I wanted to believe the hype. I ended up overstimulated and empty-handed.
Front entrance of a Costco store
Credit: Justin Sullivan/Getty Images

I've heard about how great Costco is for (basically) my entire life. My best friend's mom always had the best cheese sticks from Costco when we were kids, and several of my friends who grew up shopping there now have memberships of their own. They swear by Kirkland Signature nut butters, frozen staples and wine, and often get amazing deals on appliances and home decor. So I decided it was finally time to go to Costco. But now that I've gone once, I can honestly say I'll never go back—here's why.

Costco was so unassuming on the outside—it looked like a much wider version of your average grocery store—but it was a zoo from the moment I walked in. There were giant TVs to my left, stuffed animals and toys to my right, then a sea of massive aisles of stuff (for lack of a better word) for what felt like miles in front of me. I took a big gulp and entered the maze. I was very glad I chose to wear comfy sneakers that day.

I made it past the aisles of discount paperbacks, hoodies and "As Seen on TV" gadgets and finally found the food. The shelves were absolutely massive—and they had to be to fit the 10-pound bags of rice stacked on top of each other. It felt like I was in Home Depot, but one that sold cereal and maple syrup instead of lumber and hardware. I immediately realized my reusable canvas bags would serve little to no purpose at Costco.

I began searching for "semi-normal-sized" amounts of my usual staples—flax seeds, whole wheat flour, rice—but there was no way I was going to be able to haul more than a few items at a time to my car. Would I even be able to eat through these bulk items prior to reaching their "Best Before" date in 2022? (Looking at you, 18-ounce container of garlic powder.)

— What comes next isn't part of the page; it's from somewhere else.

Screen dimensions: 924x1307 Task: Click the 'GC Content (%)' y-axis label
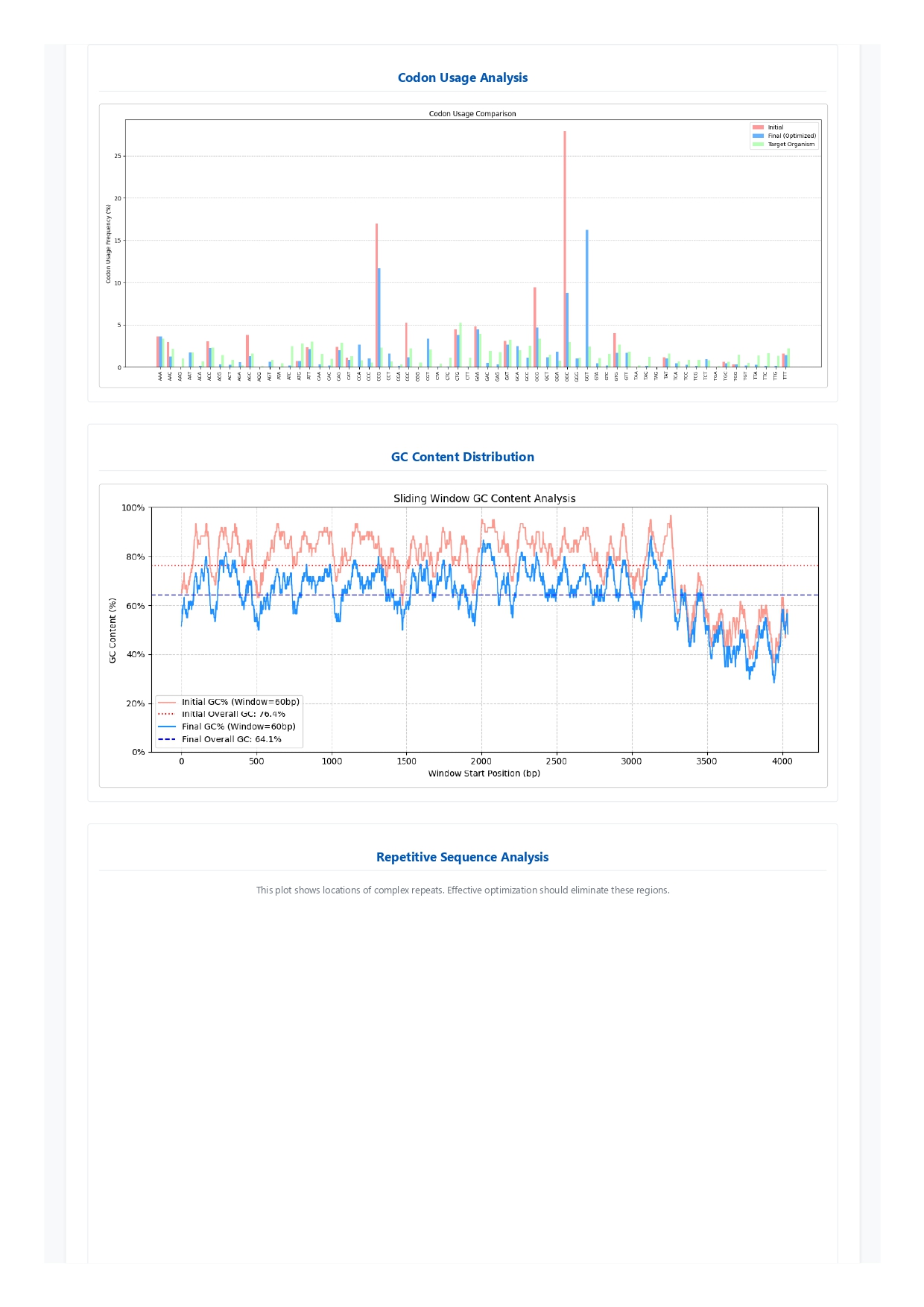(x=113, y=630)
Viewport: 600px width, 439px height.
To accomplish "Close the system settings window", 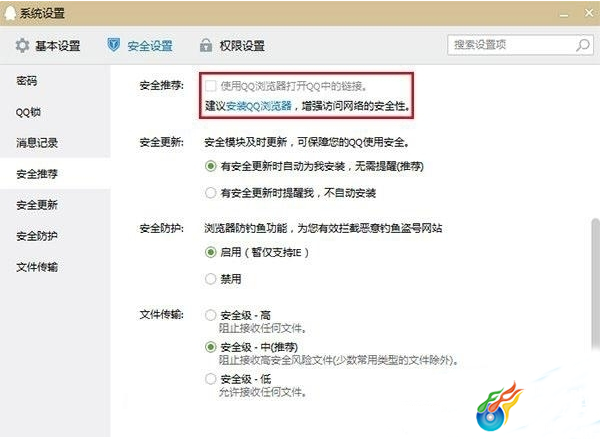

I felt like everyone was laughing at me as they watched me try to fit (read: wrestle) a two-quart jar of soy sauce next to a three-liter tin of extra-virgin olive oil into my little canvas bag. I now understand why you have to pay for a Costco membership —it basically doubles as a gym membership.

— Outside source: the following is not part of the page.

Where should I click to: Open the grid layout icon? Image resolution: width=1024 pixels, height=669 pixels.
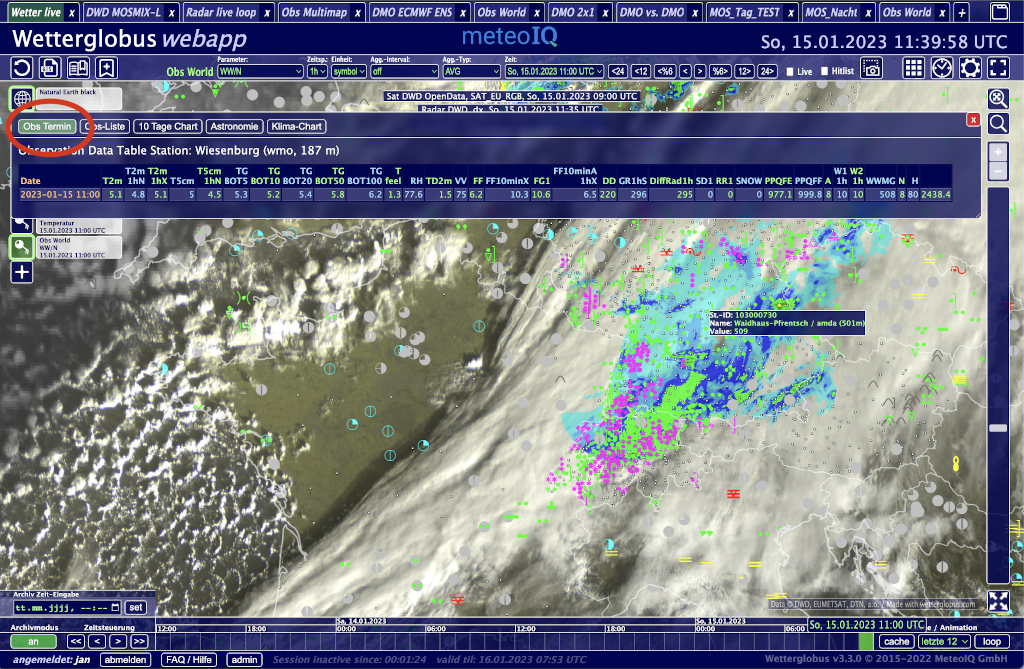[x=913, y=68]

I ended up ditching the non-perishable items so I could scope out the produce and booze in peace, as I was getting ready to host a dinner party that week. I worked up an appetite carrying around those non-perishables and greatly appreciated the trail mix sample being offered to me by the kind woman in a hairnet.

She asked me if I was finding everything OK, and I just wanted to break down and tell her that no, no one told me I needed to bring an industrial-sized wheelbarrow to shop sustainably at Costco, but I smiled, said yes and took another trail mix sample for the road.

I must say, I was pretty impressed by the quality and price of Costco's organic produce, cheese and snack foods. Plus, there were some great deals here that I haven't seen anywhere else. But I would never need that many sweet potatoes at one time (unless it was Thanksgiving) and coming to this overstimulating, materialism-at-its-finest wonderland really wasn't worth it to get a few bucks off a bottle of cabernet sauvignon. I just don't "get" Costco, and I really don't think it gets me. I darted out of there and never looked back—I didn't even make it through the frozen foods.

As an avid meal-prepper and weekend baker, I was thrilled at the thought of buying in bulk, but the reality is, I needed a little less "bulk" than what Costco offers. But hey, 10 years down the road, I could be a vlogger mom with six kids who videos her shopping trips, throws a Costco-themed birthday for her fourth child and converts everyone she knows to buying seven-pound jars of peanut butter and jelly. I'm open to it, really, but I'll take my Trader Joe's and Whole Foods runs (and my vibrant youth) until then.